TASK 1:
In the text about Philippine fintech, what has accelerated the development of the fintech industry?
TASK 2:
Reproduce the passage of the Philippine fintech text starting at "Fintech On-Rise: The" and ending at "Southeast Asian nations.", swapping "island country" for "archipelago nation".

SUPPLIED TEXT:
Fintech On-Rise: The Philippines

Mercuryo

An overview of the Philippine fintech landscape, its current challenges, prospects, and crypto regulatory policy.

An overview of the Philippine fintech landscape, its current challenges, prospects, and crypto regulatory policy.

The pandemic has accelerated the development of the fintech industry. Cashless payments and banking digitalisation have started running rampant, and many countries, including the Philippines, quickly took on the new trend. Despite noticeable positive improvements and increasing capitalisation of the financial technology sector, the island country is not yet as advanced as the other Southeast Asian nations. 

The lack, or even non-existence, of a well-structured regulatory environment alongside poor financial inclusion of the industry hinder the progress. Nevertheless, fintech companies are rising, and their future is shaping as we speak.

RECORD EXCERPTS:
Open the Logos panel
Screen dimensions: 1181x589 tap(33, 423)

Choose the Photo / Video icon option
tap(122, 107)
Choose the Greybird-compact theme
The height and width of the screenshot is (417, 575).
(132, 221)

PROBLEM SOLUTION 1:
The pandemic

PROBLEM SOLUTION 2:
Fintech On-Rise: The Philippines

Mercuryo

An overview of the Philippine fintech landscape, its current challenges, prospects, and crypto regulatory policy.

An overview of the Philippine fintech landscape, its current challenges, prospects, and crypto regulatory policy.

The pandemic has accelerated the development of the fintech industry. Cashless payments and banking digitalisation have started running rampant, and many countries, including the Philippines, quickly took on the new trend. Despite noticeable positive improvements and increasing capitalisation of the financial technology sector, the archipelago nation is not yet as advanced as the other Southeast Asian nations.